Could you turn each line of the records into a string in a JSON list, one string per line, skipping any blank lines?

Collected data entries:
==========

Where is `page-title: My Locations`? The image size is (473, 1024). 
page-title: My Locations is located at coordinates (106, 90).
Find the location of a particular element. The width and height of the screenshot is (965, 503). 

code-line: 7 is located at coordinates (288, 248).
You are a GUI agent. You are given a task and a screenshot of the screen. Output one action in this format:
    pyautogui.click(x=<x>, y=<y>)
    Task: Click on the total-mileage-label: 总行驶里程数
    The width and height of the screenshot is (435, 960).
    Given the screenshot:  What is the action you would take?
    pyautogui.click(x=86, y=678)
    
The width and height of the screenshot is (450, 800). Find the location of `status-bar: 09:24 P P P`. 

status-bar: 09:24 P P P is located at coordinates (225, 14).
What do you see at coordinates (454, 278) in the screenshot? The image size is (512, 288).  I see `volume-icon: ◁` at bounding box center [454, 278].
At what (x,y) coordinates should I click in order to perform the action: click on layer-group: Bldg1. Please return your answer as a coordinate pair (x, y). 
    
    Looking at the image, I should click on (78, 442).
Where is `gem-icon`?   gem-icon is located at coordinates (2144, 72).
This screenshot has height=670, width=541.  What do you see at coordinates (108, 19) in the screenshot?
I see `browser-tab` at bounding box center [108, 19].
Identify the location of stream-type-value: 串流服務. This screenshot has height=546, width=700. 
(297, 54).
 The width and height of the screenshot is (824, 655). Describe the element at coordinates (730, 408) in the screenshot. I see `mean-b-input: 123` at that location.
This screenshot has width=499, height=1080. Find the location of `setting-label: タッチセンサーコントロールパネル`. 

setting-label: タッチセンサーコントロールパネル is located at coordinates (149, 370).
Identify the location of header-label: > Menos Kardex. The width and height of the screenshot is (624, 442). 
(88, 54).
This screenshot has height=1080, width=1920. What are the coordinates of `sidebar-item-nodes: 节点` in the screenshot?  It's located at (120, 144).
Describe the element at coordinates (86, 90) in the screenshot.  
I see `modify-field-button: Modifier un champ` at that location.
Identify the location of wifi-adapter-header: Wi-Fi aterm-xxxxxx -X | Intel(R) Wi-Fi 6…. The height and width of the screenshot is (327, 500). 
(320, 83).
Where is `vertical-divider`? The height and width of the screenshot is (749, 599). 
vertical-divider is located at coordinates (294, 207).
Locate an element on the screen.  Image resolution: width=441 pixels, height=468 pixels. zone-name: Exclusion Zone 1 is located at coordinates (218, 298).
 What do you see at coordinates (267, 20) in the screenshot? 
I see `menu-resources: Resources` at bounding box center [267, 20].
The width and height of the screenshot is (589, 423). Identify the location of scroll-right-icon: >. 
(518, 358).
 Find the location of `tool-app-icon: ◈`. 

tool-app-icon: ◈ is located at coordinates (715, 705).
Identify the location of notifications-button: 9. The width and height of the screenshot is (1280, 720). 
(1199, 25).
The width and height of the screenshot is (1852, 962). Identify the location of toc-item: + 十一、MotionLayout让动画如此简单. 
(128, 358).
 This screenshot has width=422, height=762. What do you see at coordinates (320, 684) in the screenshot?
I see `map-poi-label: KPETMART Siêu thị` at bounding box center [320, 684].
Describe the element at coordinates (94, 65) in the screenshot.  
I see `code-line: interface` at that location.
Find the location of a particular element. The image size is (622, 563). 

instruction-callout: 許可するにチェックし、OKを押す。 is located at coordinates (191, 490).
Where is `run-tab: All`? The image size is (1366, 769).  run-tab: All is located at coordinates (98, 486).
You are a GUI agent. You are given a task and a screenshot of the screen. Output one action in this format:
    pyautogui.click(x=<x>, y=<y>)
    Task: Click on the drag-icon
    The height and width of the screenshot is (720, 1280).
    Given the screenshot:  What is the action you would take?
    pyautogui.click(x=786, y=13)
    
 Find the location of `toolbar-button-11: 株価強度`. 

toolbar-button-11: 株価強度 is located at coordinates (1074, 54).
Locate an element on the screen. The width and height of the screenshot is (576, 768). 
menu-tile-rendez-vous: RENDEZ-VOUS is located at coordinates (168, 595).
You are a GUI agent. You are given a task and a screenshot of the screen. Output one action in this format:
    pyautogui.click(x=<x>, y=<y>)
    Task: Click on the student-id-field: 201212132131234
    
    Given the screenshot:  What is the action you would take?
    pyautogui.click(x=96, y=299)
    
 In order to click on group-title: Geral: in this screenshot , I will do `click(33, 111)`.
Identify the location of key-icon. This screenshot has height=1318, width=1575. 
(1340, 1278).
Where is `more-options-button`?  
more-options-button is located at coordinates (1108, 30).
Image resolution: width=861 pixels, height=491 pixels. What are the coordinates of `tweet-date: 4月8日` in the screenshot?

==========

* RESPONSE TO THIS EXERCISE:
[
  "Where is `page-title: My Locations`? The image size is (473, 1024). ",
  "page-title: My Locations is located at coordinates (106, 90).",
  "Find the location of a particular element. The width and height of the screenshot is (965, 503). ",
  "code-line: 7 is located at coordinates (288, 248).",
  "You are a GUI agent. You are given a task and a screenshot of the screen. Output one action in this format:",
  "    pyautogui.click(x=<x>, y=<y>)",
  "    Task: Click on the total-mileage-label: 总行驶里程数",
  "    The width and height of the screenshot is (435, 960).",
  "    Given the screenshot:  What is the action you would take?",
  "    pyautogui.click(x=86, y=678)",
  "The width and height of the screenshot is (450, 800). Find the location of `status-bar: 09:24 P P P`. ",
  "status-bar: 09:24 P P P is located at coordinates (225, 14).",
  "What do you see at coordinates (454, 278) in the screenshot? The image size is (512, 288).  I see `volume-icon: ◁` at bounding box center [454, 278].",
  "At what (x,y) coordinates should I click in order to perform the action: click on layer-group: Bldg1. Please return your answer as a coordinate pair (x, y). ",
  "    Looking at the image, I should click on (78, 442).",
  "Where is `gem-icon`?   gem-icon is located at coordinates (2144, 72).",
  "This screenshot has height=670, width=541.  What do you see at coordinates (108, 19) in the screenshot?",
  "I see `browser-tab` at bounding box center [108, 19].",
  "Identify the location of stream-type-value: 串流服務. This screenshot has height=546, width=700. ",
  "(297, 54).",
  " The width and height of the screenshot is (824, 655). Describe the element at coordinates (730, 408) in the screenshot. I see `mean-b-input: 123` at that location.",
  "This screenshot has width=499, height=1080. Find the location of `setting-label: タッチセンサーコントロールパネル`. ",
  "setting-label: タッチセンサーコントロールパネル is located at coordinates (149, 370).",
  "Identify the location of header-label: > Menos Kardex. The width and height of the screenshot is (624, 442). ",
  "(88, 54).",
  "This screenshot has height=1080, width=1920. What are the coordinates of `sidebar-item-nodes: 节点` in the screenshot?  It's located at (120, 144).",
  "Describe the element at coordinates (86, 90) in the screenshot.  ",
  "I see `modify-field-button: Modifier un champ` at that location.",
  "Identify the location of wifi-adapter-header: Wi-Fi aterm-xxxxxx -X | Intel(R) Wi-Fi 6…. The height and width of the screenshot is (327, 500). ",
  "(320, 83).",
  "Where is `vertical-divider`? The height and width of the screenshot is (749, 599). ",
  "vertical-divider is located at coordinates (294, 207).",
  "Locate an element on the screen.  Image resolution: width=441 pixels, height=468 pixels. zone-name: Exclusion Zone 1 is located at coordinates (218, 298).",
  " What do you see at coordinates (267, 20) in the screenshot? ",
  "I see `menu-resources: Resources` at bounding box center [267, 20].",
  "The width and height of the screenshot is (589, 423). Identify the location of scroll-right-icon: >. ",
  "(518, 358).",
  " Find the location of `tool-app-icon: ◈`. ",
  "tool-app-icon: ◈ is located at coordinates (715, 705).",
  "Identify the location of notifications-button: 9. The width and height of the screenshot is (1280, 720). ",
  "(1199, 25).",
  "The width and height of the screenshot is (1852, 962). Identify the location of toc-item: + 十一、MotionLayout让动画如此简单. ",
  "(128, 358).",
  " This screenshot has width=422, height=762. What do you see at coordinates (320, 684) in the screenshot?",
  "I see `map-poi-label: KPETMART Siêu thị` at bounding box center [320, 684].",
  "Describe the element at coordinates (94, 65) in the screenshot.  ",
  "I see `code-line: interface` at that location.",
  "Find the location of a particular element. The image size is (622, 563). ",
  "instruction-callout: 許可するにチェックし、OKを押す。 is located at coordinates (191, 490).",
  "Where is `run-tab: All`? The image size is (1366, 769).  run-tab: All is located at coordinates (98, 486).",
  "You are a GUI agent. You are given a task and a screenshot of the screen. Output one action in this format:",
  "    pyautogui.click(x=<x>, y=<y>)",
  "    Task: Click on the drag-icon",
  "    The height and width of the screenshot is (720, 1280).",
  "    Given the screenshot:  What is the action you would take?",
  "    pyautogui.click(x=786, y=13)",
  " Find the location of `toolbar-button-11: 株価強度`. ",
  "toolbar-button-11: 株価強度 is located at coordinates (1074, 54).",
  "Locate an element on the screen. The width and height of the screenshot is (576, 768). ",
  "menu-tile-rendez-vous: RENDEZ-VOUS is located at coordinates (168, 595).",
  "You are a GUI agent. You are given a task and a screenshot of the screen. Output one action in this format:",
  "    pyautogui.click(x=<x>, y=<y>)",
  "    Task: Click on the student-id-field: 201212132131234",
  "    Given the screenshot:  What is the action you would take?",
  "    pyautogui.click(x=96, y=299)",
  " In order to click on group-title: Geral: in this screenshot , I will do `click(33, 111)`.",
  "Identify the location of key-icon. This screenshot has height=1318, width=1575. ",
  "(1340, 1278).",
  "Where is `more-options-button`?  ",
  "more-options-button is located at coordinates (1108, 30).",
  "Image resolution: width=861 pixels, height=491 pixels. What are the coordinates of `tweet-date: 4月8日` in the screenshot?"
]